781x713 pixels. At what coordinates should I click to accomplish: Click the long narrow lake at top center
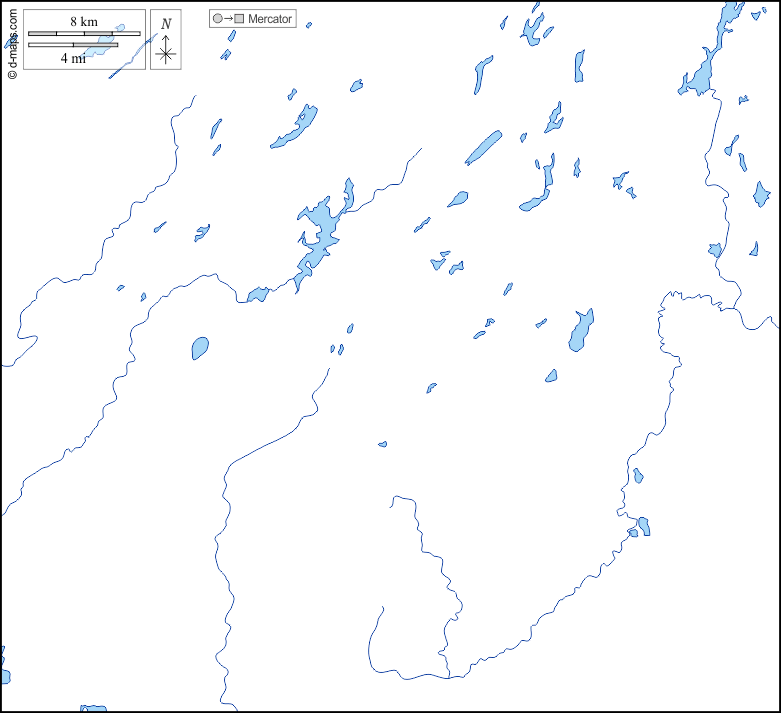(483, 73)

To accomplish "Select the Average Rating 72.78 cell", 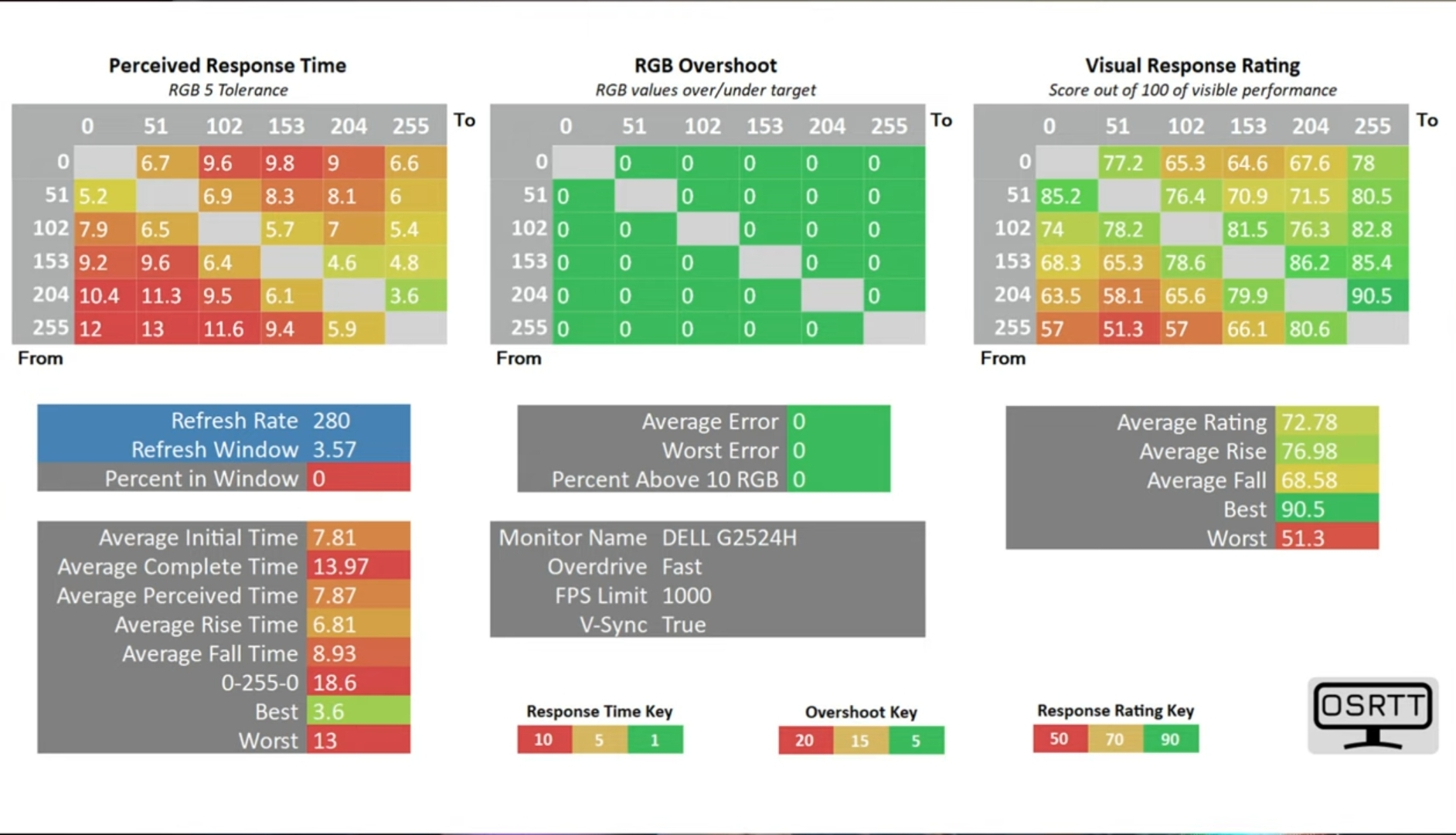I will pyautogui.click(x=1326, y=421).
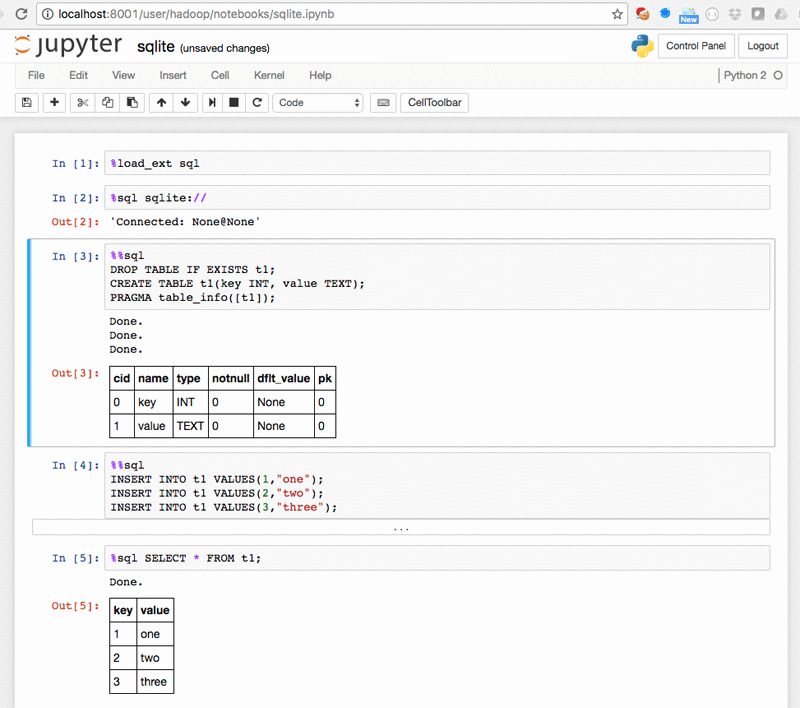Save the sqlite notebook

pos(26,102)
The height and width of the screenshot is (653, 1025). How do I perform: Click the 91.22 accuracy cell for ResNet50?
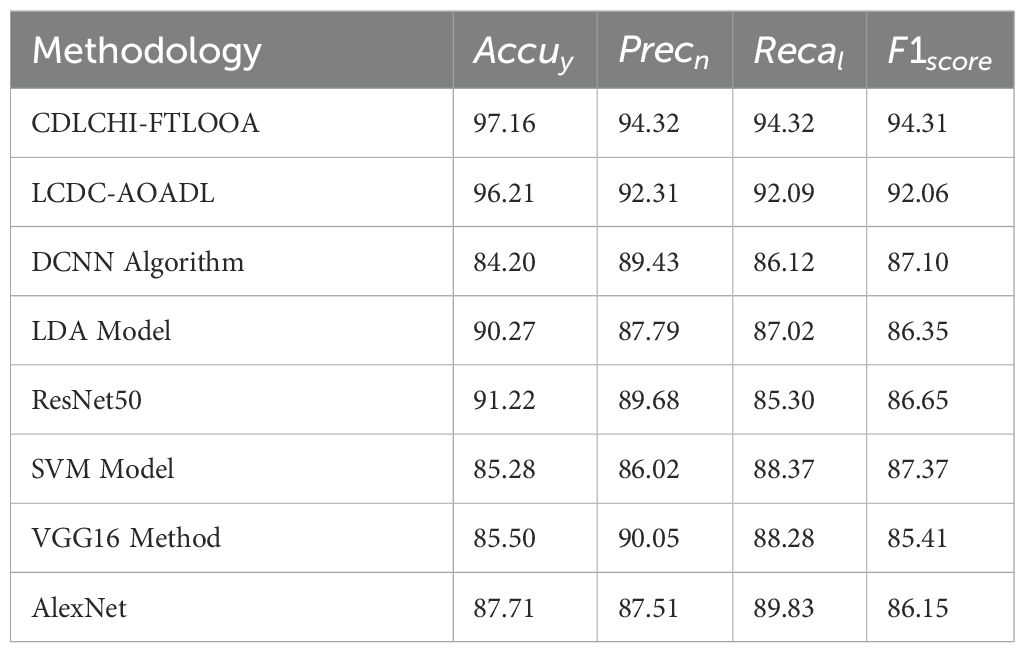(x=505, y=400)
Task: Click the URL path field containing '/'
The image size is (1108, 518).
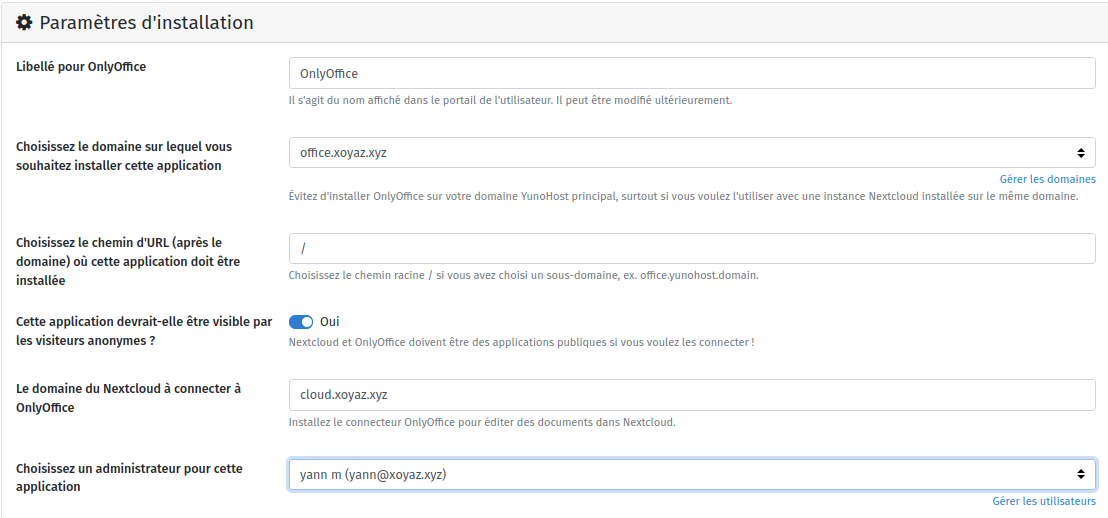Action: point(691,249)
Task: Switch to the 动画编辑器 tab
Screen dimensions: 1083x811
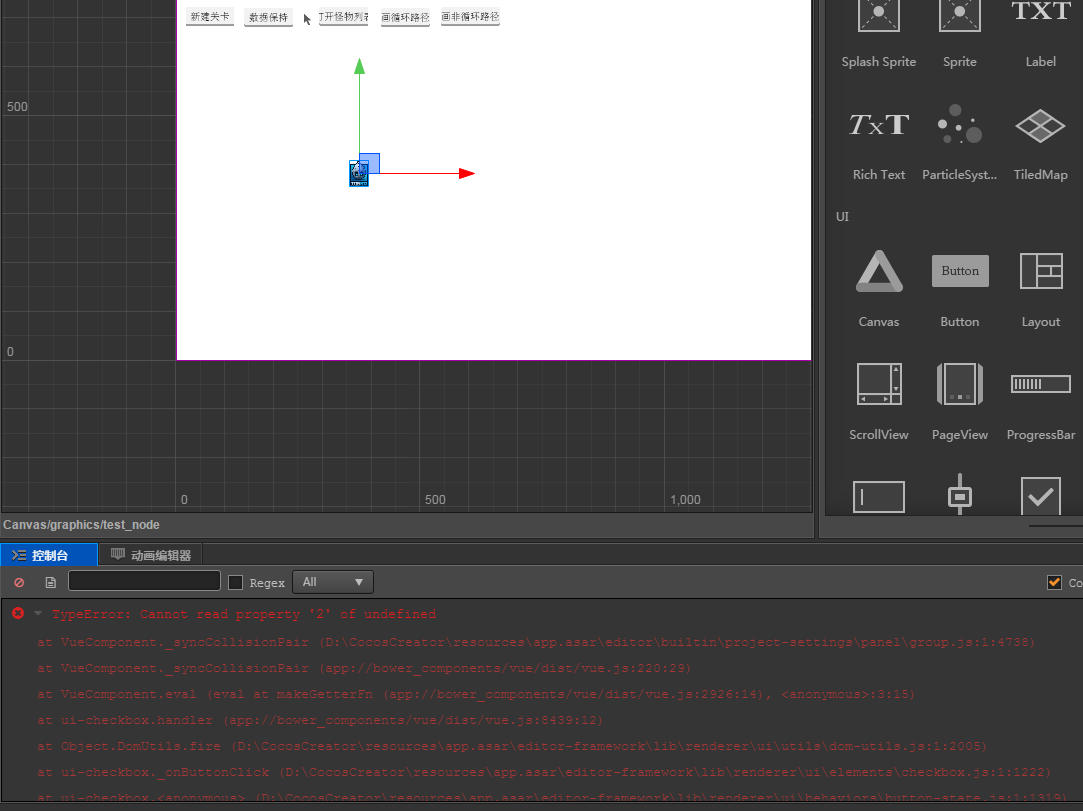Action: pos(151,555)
____
= What the task asks =
Exactly the lines from the one holding "Task: Switch to the 动画编辑器 tab" to the last line of the records above should be duplicated, with no pictures among them.

= Solution to this problem =
Task: Switch to the 动画编辑器 tab
Screen dimensions: 1083x811
Action: pos(151,555)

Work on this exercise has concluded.